Try this next time you go to a job interview:
Tell your prospective employer that you call out sick once every three days. Tell them when you do show up for work, you're one of the best employees there is. Then tell them that you want $153 million to work there.
It's a funny world we live in.
On Tuesday, the New York Yankees signed 30-year-old former Red Sox center fielder Jacoby Ellsbury to a seven-year, $153 million contract. It is very similar to the seven-year, $142 million contract the Red Sox gave Carl Crawford in 2010.
There is an adage that says if you do not learn from history, you are doomed to repeat it. The Red Sox have learned.
It is not wise to invest a lot of years for big money on a player in their 30's whose value lies in his speed. In fact, it is dumb.
Let's ignore Ellsbury's Brady Anderson-like 32 home run out-of-nowhere season of 2011. In Ellsbury's other 2252 career at-bats, he has hit only 33 home runs. That is one every 68 at-bats. With the exception of that 2011 season, Ellsbury has not reached double digits in home runs in any season.
In his last four seasons, Ellsbury has missed 264 games. That equates to 66 games per season or about two-fifths of every season.
The only players I would consider giving a mega-contract to would be a young five-tool player or a young ace pitcher. As a matter of fact, there is no one not named Mike Trout or Clayton Kershaw that I would even consider investing beyond $140 million.
Take a look at this list and check out how many mega-contracts have been wise investments. I'll save you the time. Of the twenty-two contracts valued at over $140 million, the only ones I'd say were worth it were Alex Rodriguez's first contract ($252 million for 2001-10), Manny Ramirez's ($160 million for 2001-08), and Miguel Cabrera's ($152 million for 2008-15). That's three out of twenty-two. And A-Rod's and Manny's numbers during that period were likely artificially enhanced. That would leave just Miggy.
Look at some of the major busts: A-Rod's current contract ($275M), Albert Pujols ($252M), Derek Jeter ($189M), Joe Mauer ($184M), and Mark Teixeira ($180M). Other recent $100-million men who have been disasters include Ryan Howard, Johan Santana, Barry Zito, Mike Hampton, and Vernon Wells. There are still others who have under-performed or been injured.
Will Ellsbury join this group of busts?
The consensus is, "Yes!" And why wouldn't it be?
Hey, I'm happy for Ellsbury. As the saying goes (falsely attributed to P.T. Barnum), "There is a sucker born every minute." If Ellsbury and his agent, Scott Boras, could find a sucker to pay their heavy ransom, then more power to them. This is America. And they found that sucker in the Yankees.
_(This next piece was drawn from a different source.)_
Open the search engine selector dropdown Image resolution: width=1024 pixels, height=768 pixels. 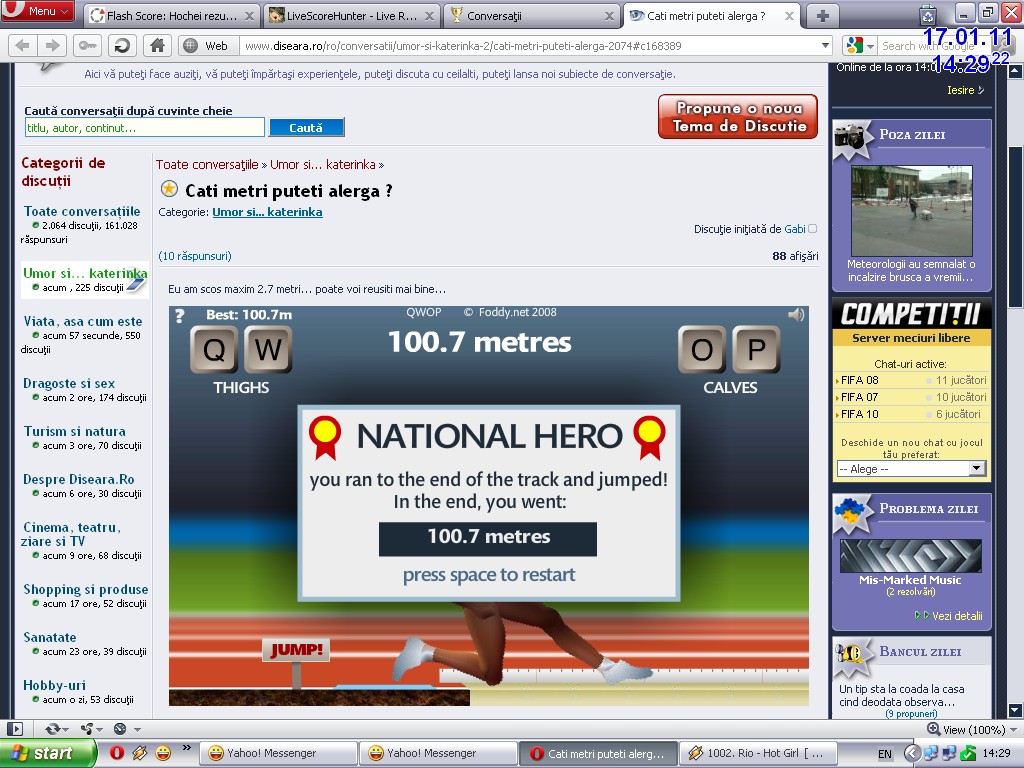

It's difficult to comprehend what the Yankees are thinking. I'd be putting all my money in a wagon and wheeling it up to the door of their free agent second baseman Robinson Cano. Second basemen who can hit like Cano just don't exist. It is a matter of position scarcity-- a term familiar to fantasy baseballers. And Cano has missed only fourteen games in the last seven seasons!
While not easy to find, there are weak-armed center fielders who can hit .290 with little power and who can swipe 40-plus bases. Heck, the Yankees have a slightly lesser version of Ellsbury in Brett Gardner (who earned $3M in 2013).
How will Ellsbury's sensitive ego respond to playing in New York? He, clearly, didn't enjoy his time in Boston. Wait until he gets to the bright lights of New York.
Ellsbury may hit 20 home runs next year with the short porch in Yankee Stadium. Johnny Damon hit 24 dingers in his first season with the Yankees after hitting only 10 the previous season with the Red Sox. Ellsbury will, most likely, steal at least forty bases next year.
He could also, very possibly, spend a better portion of the season on the DL. One thing I can guarantee you is he won't be stealing 40 bases or hitting 20 home runs at age 36 or 37.
The Red Sox did the wise thing. Sure-- it stings deeper losing Ellsbury to the Yankees. It would have stung less if Ellsbury was out of sight and out of mind playing late night games out on the West Coast in Seattle for a losing team. At least he will still be playing for a losing team.